One more quick thought about my earlier post on truth:
Defending the “truthiness” of truth is as much a defense of beauty and aesthetics as it is a doctrinal defense. Insisting that we guard truth carefully is like defending school bus yellow or fire engine red. There are many variations on red and yellow, and yay for that. But at some point if you keep adding another color, you’re looking at a different color. It’s fun and necessary to understand the color wheel, to see the varieties, the relationships, the resonances in different colors, but at the end of the day, it matters very much which color is which.
Now shift this to words and truth. Poetry depends upon the truthiness of truth. The engine of poetry is metaphor and the engine of metaphor is truth. And what I mean is that metaphor exists because the law of identity is true because God has given particular identities to particular things. It only makes sense to compare them, to set two very different things side by side, weaving them through one another to create a verbal canvas — that only works if there are in fact two different things being compared, being woven. Otherwise, there is no such thing as metaphor.
And of course when it comes to biblical symbolism and sacraments, the same thing is going on. Now, for someone with a low view of language, a low view of the potency of words and symbols and metaphor, they will dismiss biblical typology and a high sacramentalism as “merely metaphorical” — but this is to miss the fact that metaphor is powerful precisely because it is also true. There is a kind of truth that is only seen through the layering of stories and rituals. What is baptism?
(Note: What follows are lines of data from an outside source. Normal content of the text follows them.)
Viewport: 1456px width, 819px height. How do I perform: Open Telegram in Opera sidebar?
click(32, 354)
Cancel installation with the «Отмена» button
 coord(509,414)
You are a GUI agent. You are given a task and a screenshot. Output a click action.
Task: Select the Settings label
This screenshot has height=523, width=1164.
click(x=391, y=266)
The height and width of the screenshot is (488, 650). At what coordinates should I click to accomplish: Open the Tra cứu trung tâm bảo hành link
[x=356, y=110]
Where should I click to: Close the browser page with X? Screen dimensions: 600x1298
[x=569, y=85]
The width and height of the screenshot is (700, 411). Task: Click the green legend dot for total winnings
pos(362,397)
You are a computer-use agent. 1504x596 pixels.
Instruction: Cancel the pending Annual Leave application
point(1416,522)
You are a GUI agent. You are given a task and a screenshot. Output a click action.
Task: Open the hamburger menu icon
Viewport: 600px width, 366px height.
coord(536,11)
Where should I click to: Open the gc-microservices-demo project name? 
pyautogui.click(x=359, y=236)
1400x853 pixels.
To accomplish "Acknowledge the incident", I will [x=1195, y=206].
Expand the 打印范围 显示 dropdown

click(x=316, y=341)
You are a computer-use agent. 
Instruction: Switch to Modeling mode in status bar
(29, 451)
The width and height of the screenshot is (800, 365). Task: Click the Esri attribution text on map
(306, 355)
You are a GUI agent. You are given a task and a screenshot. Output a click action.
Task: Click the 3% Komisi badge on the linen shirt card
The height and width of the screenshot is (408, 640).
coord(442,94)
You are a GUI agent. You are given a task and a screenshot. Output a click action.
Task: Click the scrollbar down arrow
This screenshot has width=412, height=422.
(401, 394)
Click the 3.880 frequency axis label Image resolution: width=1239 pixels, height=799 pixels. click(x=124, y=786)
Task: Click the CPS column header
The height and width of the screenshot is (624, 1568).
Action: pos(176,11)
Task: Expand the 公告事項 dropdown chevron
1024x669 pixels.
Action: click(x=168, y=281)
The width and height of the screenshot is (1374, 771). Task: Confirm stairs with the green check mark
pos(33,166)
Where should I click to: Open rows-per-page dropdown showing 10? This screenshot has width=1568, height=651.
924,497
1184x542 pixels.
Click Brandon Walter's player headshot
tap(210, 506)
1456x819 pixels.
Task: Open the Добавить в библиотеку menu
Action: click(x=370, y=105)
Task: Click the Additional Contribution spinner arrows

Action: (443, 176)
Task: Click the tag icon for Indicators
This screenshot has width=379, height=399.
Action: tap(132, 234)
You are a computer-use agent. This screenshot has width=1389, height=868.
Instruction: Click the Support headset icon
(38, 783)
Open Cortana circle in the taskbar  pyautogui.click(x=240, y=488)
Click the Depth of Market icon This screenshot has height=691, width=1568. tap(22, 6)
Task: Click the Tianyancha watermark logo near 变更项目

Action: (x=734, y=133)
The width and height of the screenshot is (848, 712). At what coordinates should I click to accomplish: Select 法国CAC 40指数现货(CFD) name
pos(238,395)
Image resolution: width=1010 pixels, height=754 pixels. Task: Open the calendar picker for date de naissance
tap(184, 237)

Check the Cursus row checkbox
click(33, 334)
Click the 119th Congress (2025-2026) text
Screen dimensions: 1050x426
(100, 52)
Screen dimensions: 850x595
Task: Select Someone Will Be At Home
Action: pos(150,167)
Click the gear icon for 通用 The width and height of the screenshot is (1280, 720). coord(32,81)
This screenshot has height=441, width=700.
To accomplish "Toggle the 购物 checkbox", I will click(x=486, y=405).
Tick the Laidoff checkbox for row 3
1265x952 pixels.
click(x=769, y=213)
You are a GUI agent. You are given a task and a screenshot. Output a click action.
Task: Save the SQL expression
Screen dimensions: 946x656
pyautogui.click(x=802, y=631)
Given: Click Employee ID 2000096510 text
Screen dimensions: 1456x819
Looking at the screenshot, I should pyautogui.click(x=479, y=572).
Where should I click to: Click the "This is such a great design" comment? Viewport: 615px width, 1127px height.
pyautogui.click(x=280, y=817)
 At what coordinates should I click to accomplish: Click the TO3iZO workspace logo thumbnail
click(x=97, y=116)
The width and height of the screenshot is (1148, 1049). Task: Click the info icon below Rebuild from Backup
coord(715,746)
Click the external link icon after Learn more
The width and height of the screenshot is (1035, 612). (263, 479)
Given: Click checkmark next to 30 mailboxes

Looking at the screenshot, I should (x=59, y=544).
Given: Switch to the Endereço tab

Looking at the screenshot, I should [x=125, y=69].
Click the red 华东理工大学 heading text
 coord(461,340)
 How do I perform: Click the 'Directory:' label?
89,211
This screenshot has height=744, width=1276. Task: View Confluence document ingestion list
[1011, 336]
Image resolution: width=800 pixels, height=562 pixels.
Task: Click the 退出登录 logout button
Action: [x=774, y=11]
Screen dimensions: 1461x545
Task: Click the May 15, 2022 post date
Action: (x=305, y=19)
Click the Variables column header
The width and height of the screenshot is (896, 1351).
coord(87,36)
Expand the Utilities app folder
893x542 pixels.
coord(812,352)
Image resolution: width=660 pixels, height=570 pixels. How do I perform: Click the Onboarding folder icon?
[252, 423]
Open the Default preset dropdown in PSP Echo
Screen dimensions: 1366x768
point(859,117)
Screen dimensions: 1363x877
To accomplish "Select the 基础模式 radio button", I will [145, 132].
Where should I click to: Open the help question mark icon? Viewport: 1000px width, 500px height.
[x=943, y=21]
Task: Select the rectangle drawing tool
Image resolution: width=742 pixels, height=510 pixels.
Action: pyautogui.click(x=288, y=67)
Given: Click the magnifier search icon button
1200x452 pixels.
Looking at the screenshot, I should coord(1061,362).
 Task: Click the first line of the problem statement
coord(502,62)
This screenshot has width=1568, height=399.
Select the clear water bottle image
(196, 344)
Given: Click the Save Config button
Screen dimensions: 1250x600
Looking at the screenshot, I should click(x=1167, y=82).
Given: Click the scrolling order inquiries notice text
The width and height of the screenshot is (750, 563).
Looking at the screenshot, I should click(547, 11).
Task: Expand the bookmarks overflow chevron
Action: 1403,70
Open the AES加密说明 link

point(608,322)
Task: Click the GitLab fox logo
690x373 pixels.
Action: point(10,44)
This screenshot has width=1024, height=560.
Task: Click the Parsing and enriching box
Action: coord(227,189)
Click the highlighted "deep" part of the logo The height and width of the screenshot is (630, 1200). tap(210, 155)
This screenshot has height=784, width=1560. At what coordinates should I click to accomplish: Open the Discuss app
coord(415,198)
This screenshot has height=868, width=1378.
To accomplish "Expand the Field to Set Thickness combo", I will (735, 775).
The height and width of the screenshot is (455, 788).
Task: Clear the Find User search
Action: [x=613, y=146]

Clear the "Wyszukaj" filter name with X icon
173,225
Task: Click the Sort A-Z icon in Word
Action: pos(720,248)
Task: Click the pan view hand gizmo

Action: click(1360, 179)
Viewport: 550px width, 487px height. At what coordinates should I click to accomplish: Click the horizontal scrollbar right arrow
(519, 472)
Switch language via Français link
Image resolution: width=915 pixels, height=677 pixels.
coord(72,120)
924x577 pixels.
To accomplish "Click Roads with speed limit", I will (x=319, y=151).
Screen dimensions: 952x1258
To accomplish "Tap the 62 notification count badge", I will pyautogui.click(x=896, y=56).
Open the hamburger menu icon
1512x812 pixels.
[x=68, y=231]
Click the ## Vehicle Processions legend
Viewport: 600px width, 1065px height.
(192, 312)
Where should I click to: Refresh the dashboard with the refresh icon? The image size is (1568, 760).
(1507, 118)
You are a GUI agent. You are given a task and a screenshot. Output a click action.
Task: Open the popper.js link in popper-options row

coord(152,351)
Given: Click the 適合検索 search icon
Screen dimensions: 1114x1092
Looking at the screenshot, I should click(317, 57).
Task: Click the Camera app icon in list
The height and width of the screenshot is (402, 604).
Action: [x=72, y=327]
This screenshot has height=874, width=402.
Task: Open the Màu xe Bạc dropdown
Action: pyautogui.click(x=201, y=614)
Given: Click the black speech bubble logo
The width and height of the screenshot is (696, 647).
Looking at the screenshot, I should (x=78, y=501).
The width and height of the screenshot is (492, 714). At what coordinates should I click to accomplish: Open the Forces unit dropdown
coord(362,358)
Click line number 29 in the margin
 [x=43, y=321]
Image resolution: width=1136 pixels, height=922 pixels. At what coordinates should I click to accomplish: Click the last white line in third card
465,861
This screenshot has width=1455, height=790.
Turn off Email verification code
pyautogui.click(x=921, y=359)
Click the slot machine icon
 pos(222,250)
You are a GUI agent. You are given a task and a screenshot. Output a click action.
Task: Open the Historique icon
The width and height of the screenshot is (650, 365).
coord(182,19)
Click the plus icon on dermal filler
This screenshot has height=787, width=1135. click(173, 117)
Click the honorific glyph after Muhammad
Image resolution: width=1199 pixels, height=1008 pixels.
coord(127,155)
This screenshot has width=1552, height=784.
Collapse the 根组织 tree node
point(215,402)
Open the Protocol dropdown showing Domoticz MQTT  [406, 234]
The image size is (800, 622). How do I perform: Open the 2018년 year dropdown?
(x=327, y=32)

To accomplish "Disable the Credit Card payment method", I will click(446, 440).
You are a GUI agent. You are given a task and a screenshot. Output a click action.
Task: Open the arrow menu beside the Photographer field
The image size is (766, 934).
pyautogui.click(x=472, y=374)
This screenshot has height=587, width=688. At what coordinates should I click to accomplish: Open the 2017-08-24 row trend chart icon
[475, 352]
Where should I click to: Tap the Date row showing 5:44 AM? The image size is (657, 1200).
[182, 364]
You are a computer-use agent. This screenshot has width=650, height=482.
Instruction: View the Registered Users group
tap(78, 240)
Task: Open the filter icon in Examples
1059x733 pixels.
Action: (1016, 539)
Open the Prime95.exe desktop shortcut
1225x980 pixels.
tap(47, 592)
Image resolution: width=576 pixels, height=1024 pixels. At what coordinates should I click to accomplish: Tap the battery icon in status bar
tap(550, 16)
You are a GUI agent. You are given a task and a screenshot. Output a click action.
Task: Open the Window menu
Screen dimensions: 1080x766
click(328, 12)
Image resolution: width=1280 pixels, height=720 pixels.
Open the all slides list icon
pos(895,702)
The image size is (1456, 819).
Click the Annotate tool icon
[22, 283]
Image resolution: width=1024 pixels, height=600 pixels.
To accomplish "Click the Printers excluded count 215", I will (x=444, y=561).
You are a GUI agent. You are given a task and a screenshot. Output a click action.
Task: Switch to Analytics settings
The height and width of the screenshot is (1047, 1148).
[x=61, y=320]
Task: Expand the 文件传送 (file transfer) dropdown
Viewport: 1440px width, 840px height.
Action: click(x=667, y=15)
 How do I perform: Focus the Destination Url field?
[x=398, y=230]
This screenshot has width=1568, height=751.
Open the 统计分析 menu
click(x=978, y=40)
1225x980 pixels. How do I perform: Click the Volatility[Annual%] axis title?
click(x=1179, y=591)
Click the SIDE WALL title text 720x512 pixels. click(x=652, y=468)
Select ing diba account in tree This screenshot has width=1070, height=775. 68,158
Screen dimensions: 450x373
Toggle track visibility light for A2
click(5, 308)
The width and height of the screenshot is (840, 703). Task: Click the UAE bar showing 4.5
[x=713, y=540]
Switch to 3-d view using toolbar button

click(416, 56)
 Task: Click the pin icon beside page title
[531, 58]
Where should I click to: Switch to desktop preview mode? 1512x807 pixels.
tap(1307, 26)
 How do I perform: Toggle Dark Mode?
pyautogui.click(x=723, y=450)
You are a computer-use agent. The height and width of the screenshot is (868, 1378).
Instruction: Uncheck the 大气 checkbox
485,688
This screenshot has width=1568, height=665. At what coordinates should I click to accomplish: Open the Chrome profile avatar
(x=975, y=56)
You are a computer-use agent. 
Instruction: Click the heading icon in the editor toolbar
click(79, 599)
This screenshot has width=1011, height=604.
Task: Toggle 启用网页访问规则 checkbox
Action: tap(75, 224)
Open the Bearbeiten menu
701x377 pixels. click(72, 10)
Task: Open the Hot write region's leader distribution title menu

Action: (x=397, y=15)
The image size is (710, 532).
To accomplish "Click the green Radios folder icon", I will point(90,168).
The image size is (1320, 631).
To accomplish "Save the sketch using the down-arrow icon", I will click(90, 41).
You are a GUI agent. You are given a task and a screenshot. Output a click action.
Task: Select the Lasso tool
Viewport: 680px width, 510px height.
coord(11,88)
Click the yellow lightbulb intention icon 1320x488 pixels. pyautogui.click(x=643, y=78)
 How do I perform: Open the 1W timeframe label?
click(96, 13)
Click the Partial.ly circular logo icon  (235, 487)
By faith, it’s standing with Noah in the ark and being saved through the flood of God’s righteous judgment; it’s being delivered with Israel through the Red Sea from Pharaoh and his armies; it’s the new covenant with the new Israel; it’s washing with Naaman in the muddy river; it’s standing with Jesus on the bank of the Jordan and hearing the Father’s announcement of His pleasure; it’s the cross and resurrection; it’s the sign of the Spirit and adoption.
Anyway, my point is that with a robust appreciation for the law of identity and the corresponding law of non-contradiction, we have the playing field on which to explore Scripture, the colors we need for mining it for all the enormous treasures buried there for the people of God in types and symbols and literary motifs and structures. In the same way, the truthiness of truth unleashes the power of language to craft stories, poems, and songs because words have meaning, because there is such a thing as truth.
To invert the title of a book sitting on my desk at the moment, this is truth for beauty’s sake.